I'm having a hard time understanding your position. Some sites
implement MX records incorrectly, so you want to discourage the use of
MX records?
Most MX record problems show up immediately. But some do not. This change has
the effect of making certain more subtle problems much more severe. I'm not
sure that's a good thing -- it definitely offsets the gain in reliability
this change gives us.
As for my position, I have no problem with explicitly making it legal for hosts
to try a secondary MX in the event of a dialogue failure, or even recommending
such behavior. However, if we are going to recommend such things, there needs
to be a comprehensive discussion of the implications of doing so. I have
yet to see acceptable text for this.
I've had problems where the first-contacted MX for a domain was issuing
4XX replies for some reason and clients were not rolling over to some
other MX (either co-primary or secondary).
There is also the added complexity involved in caching errors.
This problem exists independently of MX fallbacks.

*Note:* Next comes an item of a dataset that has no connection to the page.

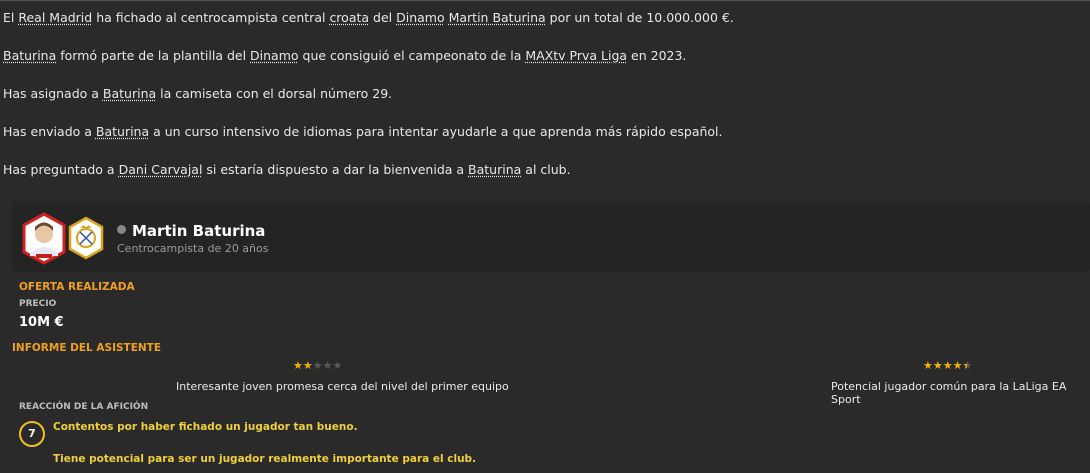  I want to click on offer-heading: OFERTA REALIZADA, so click(77, 287).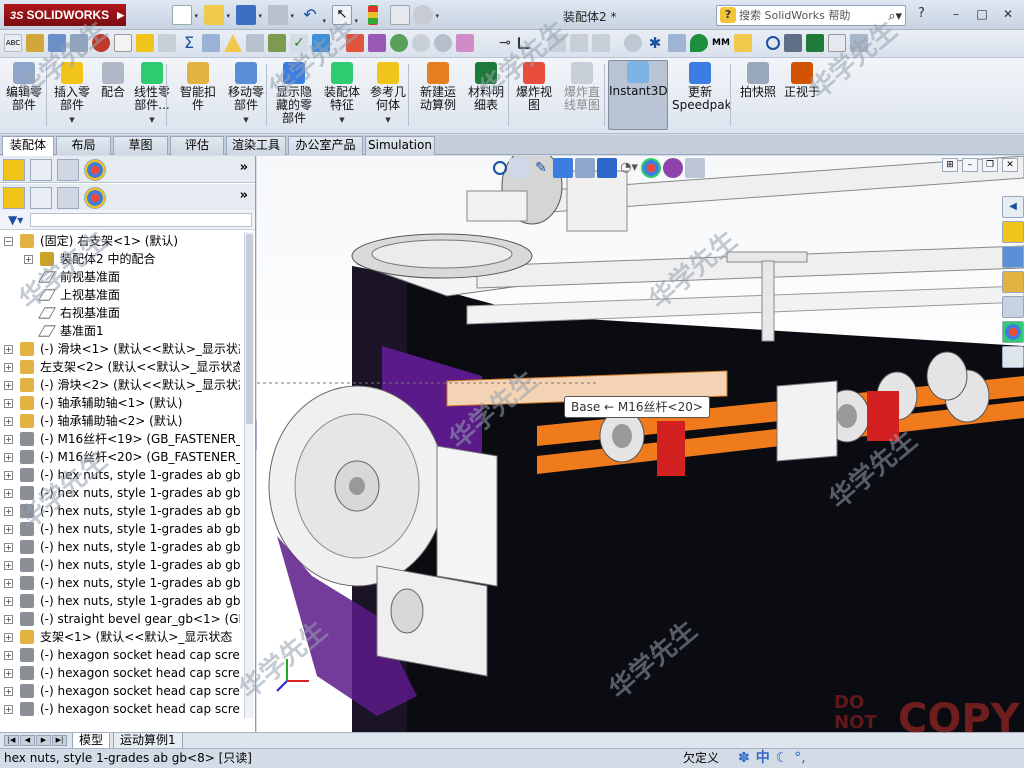  I want to click on warning-icon, so click(233, 43).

I don't understand. Sure, the issue of how to cache errors exists without
MX fallbacks. But MX fallbacks makes it substantially more complex, since
before you simply had one basic error (host is not reachable or not
responding) and now you have a whole spectrum of errors, many of which
seem to demand somewhat different handling. A 4xx in response to a HELO,
for example, would seem to be something you want to cache, while a 4xx
in response to a trailing dot may or may not be -- a "spool is full" error
would be cached, but a "user is over quota" would not be.
Without MX
fallbacks, the mail gets delayed instead of suboptimally delivered.
See my previous message. Another possibility is that one message is delayed
while others go through much quicker.
I have some possible advice on this subject (don't cache anything
you get after issuing a MAIL command) but that's more informed
supposition than implementation experience.
This goes to the heart of the matter. I am dubious about recommending things
that we do not fully understand the implications of.
If we're going to run around fixing these old versions to handle
this right we need to take care of their problems handling proper
pruning of MX lists.
Sendmail 8 already falls over to the next MX when it gets a 4XX reply
code. It also does MX randomization and MX piggybacking. It does do
proper pruning of MX lists and I believe it has done so for quite some
time.
There are (obviously) more mailers in the world than sendmail, to say nothing
of the versions of sendmail out there that are being upgraded independent of
the changes Eric makes.
Ned